TRY IT
Every line from the one containing "Bombardier customer row" down to the last line of the listing below should be restated exactly, and nothing else.

================================

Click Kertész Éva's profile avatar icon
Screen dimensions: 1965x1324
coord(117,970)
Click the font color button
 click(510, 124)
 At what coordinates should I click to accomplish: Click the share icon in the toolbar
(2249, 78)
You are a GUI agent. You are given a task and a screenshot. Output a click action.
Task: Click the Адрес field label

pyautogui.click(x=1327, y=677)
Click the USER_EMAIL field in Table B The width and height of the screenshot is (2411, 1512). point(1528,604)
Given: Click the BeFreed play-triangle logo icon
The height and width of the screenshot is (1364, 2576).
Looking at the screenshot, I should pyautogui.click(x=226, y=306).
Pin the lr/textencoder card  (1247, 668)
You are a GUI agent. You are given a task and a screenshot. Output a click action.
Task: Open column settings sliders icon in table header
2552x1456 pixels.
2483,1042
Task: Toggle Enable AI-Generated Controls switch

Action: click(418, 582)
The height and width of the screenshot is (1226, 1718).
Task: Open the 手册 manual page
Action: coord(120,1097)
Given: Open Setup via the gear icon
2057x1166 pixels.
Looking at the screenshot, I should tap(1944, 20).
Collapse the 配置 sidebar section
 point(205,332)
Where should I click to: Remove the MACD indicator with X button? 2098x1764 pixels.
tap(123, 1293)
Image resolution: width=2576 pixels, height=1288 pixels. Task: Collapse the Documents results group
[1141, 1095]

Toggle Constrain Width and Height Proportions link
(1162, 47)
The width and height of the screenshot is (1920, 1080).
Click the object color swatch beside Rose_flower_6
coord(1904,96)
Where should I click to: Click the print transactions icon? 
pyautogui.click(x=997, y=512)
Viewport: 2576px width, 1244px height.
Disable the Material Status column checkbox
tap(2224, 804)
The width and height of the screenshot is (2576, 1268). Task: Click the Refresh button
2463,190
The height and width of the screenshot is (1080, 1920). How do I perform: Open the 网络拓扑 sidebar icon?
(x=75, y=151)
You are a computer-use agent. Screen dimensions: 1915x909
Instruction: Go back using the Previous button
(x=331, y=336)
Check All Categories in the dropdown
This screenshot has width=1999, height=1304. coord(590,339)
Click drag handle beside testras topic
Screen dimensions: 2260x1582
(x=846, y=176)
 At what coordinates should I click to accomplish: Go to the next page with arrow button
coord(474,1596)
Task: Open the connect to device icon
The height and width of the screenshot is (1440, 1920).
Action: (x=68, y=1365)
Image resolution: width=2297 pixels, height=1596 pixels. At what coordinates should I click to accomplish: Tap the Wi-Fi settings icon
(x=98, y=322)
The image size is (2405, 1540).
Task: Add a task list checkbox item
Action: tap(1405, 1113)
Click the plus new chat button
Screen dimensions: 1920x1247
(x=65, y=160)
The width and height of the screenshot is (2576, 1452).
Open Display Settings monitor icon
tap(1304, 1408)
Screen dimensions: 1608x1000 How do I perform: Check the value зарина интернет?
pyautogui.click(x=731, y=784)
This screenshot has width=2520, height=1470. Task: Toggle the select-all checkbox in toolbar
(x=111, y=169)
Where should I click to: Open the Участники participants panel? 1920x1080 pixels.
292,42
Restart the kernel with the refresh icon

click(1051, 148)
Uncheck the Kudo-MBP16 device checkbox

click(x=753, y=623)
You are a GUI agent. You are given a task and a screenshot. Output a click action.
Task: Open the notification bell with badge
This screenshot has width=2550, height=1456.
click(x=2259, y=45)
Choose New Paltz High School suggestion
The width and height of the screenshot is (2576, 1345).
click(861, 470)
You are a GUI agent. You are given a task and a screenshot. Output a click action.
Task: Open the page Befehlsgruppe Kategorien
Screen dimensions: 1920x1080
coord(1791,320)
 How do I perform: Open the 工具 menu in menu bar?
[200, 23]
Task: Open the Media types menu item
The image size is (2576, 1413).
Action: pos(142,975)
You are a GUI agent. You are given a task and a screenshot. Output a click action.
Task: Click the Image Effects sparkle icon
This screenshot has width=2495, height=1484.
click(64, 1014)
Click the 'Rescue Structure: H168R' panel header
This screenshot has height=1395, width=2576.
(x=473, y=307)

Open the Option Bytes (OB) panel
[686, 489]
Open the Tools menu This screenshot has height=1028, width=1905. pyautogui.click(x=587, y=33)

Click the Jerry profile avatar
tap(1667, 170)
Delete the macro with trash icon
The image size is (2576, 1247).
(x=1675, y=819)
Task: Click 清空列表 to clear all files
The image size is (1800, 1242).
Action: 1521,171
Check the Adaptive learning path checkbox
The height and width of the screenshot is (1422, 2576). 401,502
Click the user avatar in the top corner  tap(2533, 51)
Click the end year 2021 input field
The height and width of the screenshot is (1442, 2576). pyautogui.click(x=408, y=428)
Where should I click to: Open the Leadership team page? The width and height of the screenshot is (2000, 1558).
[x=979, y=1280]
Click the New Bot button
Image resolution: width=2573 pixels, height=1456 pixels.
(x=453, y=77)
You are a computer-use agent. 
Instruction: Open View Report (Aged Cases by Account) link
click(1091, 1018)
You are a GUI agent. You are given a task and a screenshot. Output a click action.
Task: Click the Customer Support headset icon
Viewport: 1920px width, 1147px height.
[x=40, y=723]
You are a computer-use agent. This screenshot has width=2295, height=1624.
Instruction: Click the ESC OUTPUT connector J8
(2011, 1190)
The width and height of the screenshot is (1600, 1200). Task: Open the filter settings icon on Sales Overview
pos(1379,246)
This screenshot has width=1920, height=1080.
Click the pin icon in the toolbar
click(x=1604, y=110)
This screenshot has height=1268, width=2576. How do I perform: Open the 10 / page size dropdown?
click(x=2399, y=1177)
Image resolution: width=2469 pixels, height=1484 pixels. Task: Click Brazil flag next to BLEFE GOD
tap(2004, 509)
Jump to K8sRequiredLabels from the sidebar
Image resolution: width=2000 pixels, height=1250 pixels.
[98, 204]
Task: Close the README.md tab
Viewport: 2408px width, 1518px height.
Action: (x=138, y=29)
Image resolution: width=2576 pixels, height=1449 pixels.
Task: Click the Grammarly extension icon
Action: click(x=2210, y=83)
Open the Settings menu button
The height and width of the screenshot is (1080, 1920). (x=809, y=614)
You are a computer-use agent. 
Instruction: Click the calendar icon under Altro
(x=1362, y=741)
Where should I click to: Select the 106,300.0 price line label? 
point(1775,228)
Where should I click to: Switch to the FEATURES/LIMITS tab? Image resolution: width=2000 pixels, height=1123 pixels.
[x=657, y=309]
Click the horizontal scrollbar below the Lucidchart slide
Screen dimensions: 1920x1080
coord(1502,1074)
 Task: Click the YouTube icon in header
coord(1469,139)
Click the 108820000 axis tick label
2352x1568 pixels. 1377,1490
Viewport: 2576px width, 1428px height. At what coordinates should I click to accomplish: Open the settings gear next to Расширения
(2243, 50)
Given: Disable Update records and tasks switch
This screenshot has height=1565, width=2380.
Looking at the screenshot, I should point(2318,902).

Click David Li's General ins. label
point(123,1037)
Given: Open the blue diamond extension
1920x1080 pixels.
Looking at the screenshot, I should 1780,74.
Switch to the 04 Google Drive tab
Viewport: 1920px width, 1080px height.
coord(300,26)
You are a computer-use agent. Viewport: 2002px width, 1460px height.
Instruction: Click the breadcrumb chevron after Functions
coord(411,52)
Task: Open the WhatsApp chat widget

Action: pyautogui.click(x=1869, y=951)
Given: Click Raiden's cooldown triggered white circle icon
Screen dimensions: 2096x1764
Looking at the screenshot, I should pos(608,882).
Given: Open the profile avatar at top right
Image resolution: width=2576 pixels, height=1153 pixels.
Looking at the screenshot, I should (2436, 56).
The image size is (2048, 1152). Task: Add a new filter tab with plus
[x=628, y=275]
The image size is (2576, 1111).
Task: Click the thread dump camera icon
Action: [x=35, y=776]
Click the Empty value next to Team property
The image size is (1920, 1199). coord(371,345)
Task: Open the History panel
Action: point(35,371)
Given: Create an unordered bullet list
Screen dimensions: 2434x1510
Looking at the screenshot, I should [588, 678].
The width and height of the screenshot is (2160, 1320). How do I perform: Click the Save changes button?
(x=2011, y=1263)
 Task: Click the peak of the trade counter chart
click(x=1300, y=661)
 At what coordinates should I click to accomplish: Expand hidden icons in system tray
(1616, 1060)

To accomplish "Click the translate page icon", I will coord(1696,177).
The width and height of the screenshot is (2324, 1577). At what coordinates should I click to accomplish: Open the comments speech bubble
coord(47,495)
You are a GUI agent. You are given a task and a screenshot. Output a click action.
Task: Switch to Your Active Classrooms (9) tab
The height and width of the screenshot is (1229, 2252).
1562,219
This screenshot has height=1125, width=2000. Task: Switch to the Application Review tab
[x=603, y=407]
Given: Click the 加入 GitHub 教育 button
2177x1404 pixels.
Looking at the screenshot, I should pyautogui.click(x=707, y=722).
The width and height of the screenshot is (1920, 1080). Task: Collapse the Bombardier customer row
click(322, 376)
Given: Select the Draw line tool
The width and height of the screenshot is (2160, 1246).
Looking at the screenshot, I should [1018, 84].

================================

SOLUTION FOR THIS TASK
The width and height of the screenshot is (1920, 1080). Task: Collapse the Bombardier customer row
click(322, 376)
Given: Select the Draw line tool
The width and height of the screenshot is (2160, 1246).
Looking at the screenshot, I should [1018, 84].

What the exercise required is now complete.